Una mascota silenciosa puede sonar como el sueño de quienes viven en un apartamento, pero en la realidad, cuando los perros no ladran, puede ser motivo de gran preocupación. Antes de llevar a Fido al veterinario corriendo, sin embargo, ten en cuenta que algunos perros son naturalmente más tranquilos que otros o han sido condicionados a no ladrar por un dueño anterior.
Si tu perro de repente se queda en silencio, lo primero que debes hacer es determinar si es porque no está intentando comunicarse, o si está haciendo el esfuerzo de ladrar pero no puede. Si lo segundo es cierto, es probable que haya un problema médico y deberías buscar la ayuda de tu veterinario. Si bien ladrar demasiado puede hacer que un perro pierda la voz, condiciones médicas más graves como infecciones respiratorias, trastornos metabólicos, tumores o crecimientos, o lesiones en la garganta también pueden provocar que tu perro pierda la voz.
Una vez que hayas comprobado que el silencio de tu mascota no se debe a un problema médico, puedes relajarte. No todos los perros son igualmente vocales y ciertas razas, como los bulldogs y los galgos, tienen menos tendencia a expresar sus inquietudes con ladridos. Algunos perros pueden preferir gemir, lloriquear o aullar en lugar de ladrar. Si acabas de adoptar un perro de un refugio, su silencio puede ser síntoma del «efecto luna de miel», durante el cual una nueva mascota contiene sus malos comportamientos mientras se adapta a su nuevo hogar. O bien, el dueño anterior de tu perro puede haberlo entrenado para no ladrar usando un collar antiladridos o, en los peores casos, mediante maltrato físico. Si ese es el caso, un poco de paciencia y la construcción de un vínculo afectuoso pueden ayudar a tu perro a encontrar su voz con el tiempo. Sin embargo, algunos perros de refugio han sido desbarkados, lo que significa que se utilizó un procedimiento médico para extirpar sus cuerdas vocales y reducir permanentemente el volumen de su voz.
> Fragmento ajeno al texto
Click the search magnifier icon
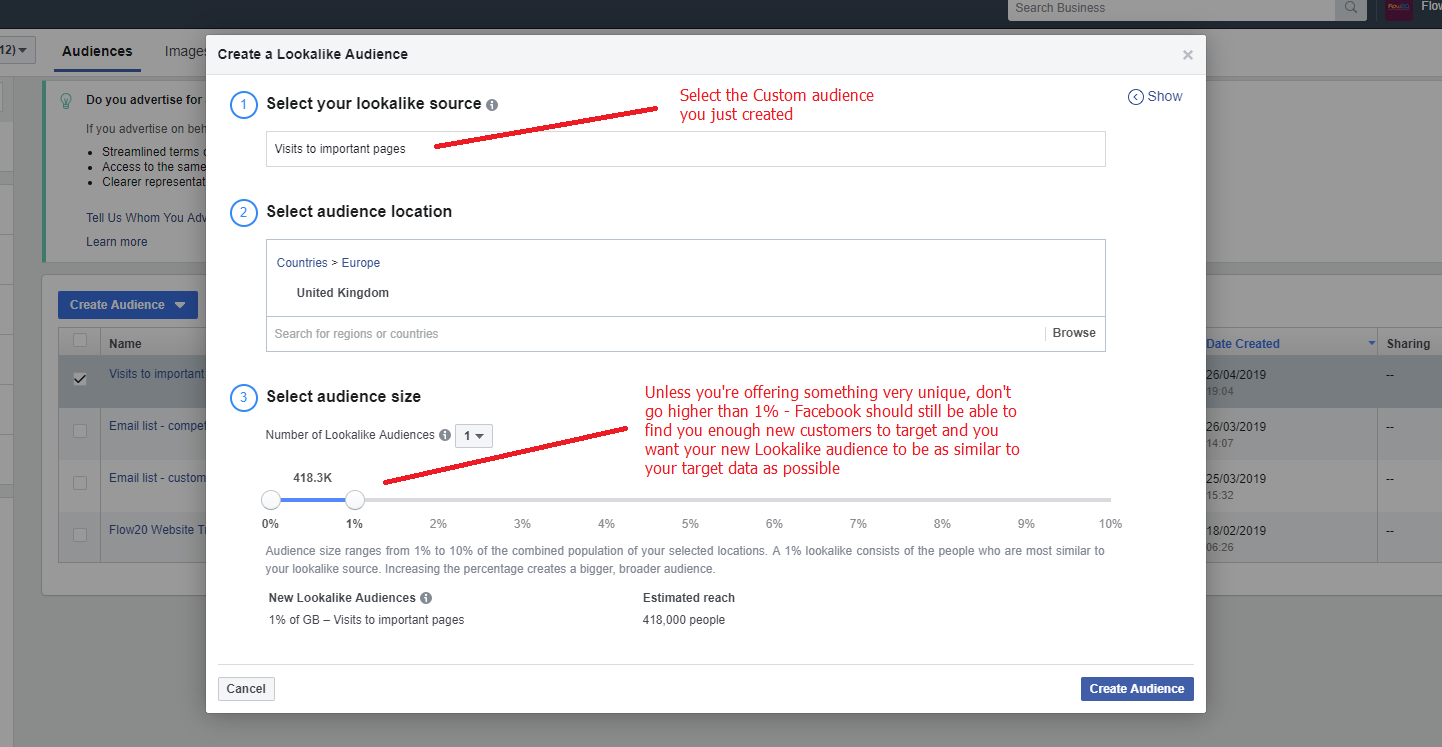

Aunque el silencio suele no ser un problema, pueden surgir dificultades si tu perro se niega a ladrar cuando necesita salir o que lo dejen entrar. Por suerte, hay otras formas en que Fido puede hacerte saber que necesita ayuda. Muchos dueños de mascotas han tenido éxito colgando un carillón o cascabeles junto a la puerta a la altura del perro, permitiendo que sus mascotas los llamen sin usar la voz. Si tu perro rasca la puerta, cuelga las campanas sobre el lugar donde rasca. Llévalo a la puerta con correa, ayúdalo a hacer sonar las campanas mientras usas un comando verbal y recompénsalo con un premio antes de salir. Con un poco de práctica, tu perro aprenderá a llamarte cuando necesite ayuda sin necesidad de alzar la voz.